What is being asked:
Return, word for word, the lines of the listing below from the one with "Viewport: 680px width, 557px height." through the one with "Task: Go to Gift Cards menu item", and no other lines.

--- START ---

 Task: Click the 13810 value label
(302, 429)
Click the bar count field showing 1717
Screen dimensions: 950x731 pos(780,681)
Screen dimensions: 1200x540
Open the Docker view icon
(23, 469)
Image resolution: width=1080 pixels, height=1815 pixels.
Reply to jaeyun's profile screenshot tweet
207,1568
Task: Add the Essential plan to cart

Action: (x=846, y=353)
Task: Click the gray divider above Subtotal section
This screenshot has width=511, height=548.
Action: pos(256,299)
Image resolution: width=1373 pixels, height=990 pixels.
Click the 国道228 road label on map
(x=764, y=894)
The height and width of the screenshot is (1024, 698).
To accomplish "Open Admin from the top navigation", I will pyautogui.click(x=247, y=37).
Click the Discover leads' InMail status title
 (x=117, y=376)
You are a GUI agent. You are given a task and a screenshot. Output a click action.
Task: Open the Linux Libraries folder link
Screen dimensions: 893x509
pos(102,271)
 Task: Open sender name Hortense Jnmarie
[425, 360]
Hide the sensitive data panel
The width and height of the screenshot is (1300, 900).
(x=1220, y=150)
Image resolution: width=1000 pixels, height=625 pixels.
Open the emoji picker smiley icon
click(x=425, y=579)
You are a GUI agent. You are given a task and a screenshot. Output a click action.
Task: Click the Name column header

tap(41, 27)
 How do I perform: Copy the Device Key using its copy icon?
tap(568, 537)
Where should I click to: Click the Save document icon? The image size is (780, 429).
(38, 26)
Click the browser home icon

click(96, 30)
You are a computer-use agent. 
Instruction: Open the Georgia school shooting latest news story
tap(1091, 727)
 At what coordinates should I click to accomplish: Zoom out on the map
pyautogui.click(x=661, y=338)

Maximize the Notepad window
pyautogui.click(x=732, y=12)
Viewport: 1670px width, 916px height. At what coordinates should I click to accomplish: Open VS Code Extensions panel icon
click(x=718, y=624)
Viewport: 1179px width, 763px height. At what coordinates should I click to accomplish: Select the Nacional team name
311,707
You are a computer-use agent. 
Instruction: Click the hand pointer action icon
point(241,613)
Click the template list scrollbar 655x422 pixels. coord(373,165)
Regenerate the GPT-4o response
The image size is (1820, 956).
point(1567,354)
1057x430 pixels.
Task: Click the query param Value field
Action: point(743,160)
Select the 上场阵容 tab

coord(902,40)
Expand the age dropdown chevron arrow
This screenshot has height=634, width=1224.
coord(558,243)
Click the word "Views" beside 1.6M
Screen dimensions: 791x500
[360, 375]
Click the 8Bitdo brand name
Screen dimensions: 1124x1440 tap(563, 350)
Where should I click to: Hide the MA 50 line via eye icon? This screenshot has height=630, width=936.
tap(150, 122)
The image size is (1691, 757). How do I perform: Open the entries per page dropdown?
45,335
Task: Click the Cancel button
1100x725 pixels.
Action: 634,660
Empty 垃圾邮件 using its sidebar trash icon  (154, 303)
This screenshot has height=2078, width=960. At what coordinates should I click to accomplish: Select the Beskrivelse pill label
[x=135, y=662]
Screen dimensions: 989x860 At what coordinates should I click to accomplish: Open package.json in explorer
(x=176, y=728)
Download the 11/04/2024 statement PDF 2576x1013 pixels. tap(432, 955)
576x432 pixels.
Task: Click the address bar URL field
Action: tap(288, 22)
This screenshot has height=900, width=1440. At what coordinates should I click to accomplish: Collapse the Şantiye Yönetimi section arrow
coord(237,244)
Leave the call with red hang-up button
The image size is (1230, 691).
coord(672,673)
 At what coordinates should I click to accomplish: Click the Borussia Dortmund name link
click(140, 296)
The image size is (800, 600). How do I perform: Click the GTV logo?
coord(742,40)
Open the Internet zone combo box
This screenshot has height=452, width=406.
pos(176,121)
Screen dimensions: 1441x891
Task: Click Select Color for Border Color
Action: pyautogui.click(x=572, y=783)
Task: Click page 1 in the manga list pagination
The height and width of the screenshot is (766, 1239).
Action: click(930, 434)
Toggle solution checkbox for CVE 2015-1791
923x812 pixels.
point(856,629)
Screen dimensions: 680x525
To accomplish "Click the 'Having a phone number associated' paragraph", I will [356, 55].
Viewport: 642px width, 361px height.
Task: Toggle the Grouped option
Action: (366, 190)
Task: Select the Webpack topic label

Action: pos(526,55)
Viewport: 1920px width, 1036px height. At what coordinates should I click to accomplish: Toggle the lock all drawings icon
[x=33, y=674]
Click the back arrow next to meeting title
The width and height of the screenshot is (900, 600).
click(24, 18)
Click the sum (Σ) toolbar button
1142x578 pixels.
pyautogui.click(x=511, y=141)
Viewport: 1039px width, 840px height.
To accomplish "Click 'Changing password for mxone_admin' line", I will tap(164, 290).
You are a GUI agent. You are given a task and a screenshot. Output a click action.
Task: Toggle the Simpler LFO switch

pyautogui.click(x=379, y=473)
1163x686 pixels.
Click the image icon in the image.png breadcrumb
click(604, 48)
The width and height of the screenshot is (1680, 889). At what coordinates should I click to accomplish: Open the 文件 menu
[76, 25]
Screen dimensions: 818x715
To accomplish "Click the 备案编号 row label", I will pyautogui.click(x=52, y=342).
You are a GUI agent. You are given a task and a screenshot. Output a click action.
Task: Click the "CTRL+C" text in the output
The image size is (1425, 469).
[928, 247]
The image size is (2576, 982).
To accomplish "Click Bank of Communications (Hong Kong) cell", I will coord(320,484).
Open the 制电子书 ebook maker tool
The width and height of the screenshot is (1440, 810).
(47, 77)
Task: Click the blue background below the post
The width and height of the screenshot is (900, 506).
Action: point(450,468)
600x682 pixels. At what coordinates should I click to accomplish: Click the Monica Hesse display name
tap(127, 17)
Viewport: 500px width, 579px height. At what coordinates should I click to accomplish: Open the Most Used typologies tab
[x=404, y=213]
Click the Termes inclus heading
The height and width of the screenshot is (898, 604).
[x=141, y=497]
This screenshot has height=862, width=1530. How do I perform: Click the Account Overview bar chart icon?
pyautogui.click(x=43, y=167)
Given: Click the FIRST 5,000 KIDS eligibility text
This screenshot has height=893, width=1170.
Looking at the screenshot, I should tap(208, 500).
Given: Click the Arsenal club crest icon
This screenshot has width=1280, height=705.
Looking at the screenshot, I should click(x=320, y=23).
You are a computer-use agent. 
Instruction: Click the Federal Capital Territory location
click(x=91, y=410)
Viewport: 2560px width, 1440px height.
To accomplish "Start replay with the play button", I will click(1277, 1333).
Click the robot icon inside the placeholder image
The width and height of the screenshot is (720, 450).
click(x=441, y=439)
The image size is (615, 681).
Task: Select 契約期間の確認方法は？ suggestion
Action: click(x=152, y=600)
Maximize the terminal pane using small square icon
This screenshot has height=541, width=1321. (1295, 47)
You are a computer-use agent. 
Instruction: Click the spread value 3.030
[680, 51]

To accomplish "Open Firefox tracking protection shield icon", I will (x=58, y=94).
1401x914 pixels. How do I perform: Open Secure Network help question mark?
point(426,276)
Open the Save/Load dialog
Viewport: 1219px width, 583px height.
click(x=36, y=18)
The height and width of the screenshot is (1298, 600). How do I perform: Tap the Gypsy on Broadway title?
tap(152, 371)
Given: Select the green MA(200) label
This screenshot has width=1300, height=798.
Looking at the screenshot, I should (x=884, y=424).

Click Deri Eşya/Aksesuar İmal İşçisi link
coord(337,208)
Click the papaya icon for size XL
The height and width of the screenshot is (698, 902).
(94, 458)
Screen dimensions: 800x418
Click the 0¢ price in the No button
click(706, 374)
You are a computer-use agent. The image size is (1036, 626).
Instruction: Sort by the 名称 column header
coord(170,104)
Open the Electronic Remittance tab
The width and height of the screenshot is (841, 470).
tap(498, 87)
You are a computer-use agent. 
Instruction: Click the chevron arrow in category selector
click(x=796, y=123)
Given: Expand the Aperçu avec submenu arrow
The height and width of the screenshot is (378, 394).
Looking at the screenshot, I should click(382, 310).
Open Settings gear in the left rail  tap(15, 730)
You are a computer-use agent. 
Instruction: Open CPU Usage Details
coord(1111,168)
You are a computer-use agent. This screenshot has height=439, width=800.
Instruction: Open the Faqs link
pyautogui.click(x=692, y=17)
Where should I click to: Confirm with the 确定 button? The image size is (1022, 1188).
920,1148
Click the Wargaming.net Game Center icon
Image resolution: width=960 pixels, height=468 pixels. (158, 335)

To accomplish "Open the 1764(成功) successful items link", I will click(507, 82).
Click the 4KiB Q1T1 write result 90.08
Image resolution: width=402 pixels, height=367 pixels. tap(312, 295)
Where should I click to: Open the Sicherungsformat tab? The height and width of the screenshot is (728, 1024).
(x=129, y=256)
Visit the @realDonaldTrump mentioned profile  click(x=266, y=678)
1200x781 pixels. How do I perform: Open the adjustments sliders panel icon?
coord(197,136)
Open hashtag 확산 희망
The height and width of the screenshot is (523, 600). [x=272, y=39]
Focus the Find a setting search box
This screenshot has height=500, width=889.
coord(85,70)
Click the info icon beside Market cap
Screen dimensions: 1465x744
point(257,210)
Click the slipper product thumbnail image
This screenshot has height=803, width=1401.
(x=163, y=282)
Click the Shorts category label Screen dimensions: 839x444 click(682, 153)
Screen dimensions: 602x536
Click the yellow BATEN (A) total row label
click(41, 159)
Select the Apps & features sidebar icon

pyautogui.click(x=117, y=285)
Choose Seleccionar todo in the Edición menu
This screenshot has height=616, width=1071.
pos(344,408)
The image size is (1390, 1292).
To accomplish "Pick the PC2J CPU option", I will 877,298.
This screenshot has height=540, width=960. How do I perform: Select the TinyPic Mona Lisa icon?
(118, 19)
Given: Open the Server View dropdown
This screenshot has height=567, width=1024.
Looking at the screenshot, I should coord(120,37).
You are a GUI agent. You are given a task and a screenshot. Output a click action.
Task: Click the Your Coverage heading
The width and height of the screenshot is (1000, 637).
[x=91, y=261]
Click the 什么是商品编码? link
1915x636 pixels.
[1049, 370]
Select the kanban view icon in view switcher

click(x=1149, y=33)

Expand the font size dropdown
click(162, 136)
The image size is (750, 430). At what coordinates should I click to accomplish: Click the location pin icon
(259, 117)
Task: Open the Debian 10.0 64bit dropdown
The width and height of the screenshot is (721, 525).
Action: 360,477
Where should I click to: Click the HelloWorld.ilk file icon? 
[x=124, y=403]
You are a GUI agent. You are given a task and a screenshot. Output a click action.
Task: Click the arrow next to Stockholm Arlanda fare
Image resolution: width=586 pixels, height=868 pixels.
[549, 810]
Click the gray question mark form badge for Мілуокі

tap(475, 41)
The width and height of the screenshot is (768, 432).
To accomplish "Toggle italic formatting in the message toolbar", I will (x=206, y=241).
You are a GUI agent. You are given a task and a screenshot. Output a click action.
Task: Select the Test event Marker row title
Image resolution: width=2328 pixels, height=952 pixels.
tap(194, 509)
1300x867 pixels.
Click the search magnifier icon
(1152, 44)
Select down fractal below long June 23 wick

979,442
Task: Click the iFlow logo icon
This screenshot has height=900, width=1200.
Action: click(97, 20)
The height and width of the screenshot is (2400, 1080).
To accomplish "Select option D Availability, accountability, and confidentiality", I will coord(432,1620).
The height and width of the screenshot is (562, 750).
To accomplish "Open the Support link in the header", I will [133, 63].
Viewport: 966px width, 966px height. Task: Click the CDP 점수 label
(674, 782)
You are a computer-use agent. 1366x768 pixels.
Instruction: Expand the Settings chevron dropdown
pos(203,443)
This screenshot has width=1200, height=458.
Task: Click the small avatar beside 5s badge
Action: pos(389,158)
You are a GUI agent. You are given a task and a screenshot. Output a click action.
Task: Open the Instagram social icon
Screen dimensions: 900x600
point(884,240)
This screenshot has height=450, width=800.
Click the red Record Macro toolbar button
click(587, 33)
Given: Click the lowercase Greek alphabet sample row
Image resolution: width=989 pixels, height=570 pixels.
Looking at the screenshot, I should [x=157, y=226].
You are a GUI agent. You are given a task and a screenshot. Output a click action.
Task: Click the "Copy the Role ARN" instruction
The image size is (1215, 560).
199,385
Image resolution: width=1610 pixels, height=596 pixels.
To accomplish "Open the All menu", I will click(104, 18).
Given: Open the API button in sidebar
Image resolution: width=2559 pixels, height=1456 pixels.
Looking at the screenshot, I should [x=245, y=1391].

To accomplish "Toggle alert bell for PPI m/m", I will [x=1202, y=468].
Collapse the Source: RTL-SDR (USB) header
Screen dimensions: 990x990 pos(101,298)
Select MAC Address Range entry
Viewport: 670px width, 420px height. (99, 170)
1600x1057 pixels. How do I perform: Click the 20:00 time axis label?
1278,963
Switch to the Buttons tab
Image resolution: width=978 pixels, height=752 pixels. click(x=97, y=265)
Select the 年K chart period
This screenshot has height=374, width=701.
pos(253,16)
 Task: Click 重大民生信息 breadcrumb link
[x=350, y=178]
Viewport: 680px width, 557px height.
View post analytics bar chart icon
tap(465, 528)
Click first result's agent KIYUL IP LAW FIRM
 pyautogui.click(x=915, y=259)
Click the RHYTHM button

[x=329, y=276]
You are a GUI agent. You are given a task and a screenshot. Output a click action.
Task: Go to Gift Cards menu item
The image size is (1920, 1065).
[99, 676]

--- END ---

Output below:
Viewport: 680px width, 557px height.
View post analytics bar chart icon
tap(465, 528)
Click first result's agent KIYUL IP LAW FIRM
 pyautogui.click(x=915, y=259)
Click the RHYTHM button

[x=329, y=276]
You are a GUI agent. You are given a task and a screenshot. Output a click action.
Task: Go to Gift Cards menu item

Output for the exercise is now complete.